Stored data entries
┌──
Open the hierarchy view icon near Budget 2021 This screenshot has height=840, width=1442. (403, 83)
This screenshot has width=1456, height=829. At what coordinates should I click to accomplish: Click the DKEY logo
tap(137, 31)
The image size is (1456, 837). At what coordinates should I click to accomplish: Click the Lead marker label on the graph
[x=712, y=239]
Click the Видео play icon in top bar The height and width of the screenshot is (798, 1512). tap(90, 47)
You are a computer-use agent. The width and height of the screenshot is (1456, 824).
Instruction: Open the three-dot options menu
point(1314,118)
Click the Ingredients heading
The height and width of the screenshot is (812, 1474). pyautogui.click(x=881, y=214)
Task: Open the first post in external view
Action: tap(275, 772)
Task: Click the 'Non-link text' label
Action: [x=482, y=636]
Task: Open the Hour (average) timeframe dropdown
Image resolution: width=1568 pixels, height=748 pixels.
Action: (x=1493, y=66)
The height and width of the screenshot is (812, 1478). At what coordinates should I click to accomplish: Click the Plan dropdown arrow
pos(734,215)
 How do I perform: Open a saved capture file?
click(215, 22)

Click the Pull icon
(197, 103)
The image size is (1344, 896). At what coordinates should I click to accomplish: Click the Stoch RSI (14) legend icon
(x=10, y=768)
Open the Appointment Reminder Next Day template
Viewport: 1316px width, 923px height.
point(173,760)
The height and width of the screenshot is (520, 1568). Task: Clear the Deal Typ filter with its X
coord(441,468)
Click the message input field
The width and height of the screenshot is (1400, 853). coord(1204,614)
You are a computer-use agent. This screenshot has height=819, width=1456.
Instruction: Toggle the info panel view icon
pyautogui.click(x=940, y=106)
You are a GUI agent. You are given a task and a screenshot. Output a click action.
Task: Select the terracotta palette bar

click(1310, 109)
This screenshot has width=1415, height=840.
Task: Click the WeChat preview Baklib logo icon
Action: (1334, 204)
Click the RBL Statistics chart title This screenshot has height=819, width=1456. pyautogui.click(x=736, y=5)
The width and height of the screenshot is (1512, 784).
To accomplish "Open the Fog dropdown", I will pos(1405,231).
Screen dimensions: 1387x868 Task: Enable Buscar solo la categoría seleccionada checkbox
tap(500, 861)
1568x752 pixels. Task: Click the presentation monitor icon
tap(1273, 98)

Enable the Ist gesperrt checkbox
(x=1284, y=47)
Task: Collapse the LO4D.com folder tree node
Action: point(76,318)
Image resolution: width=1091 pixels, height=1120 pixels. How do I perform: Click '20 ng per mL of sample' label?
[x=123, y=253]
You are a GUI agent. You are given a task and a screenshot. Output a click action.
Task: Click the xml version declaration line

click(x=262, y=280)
└──
Among the lines of the data above, some may hold the word "agent"; report how many, as a single number.

▶ **Answer section**
4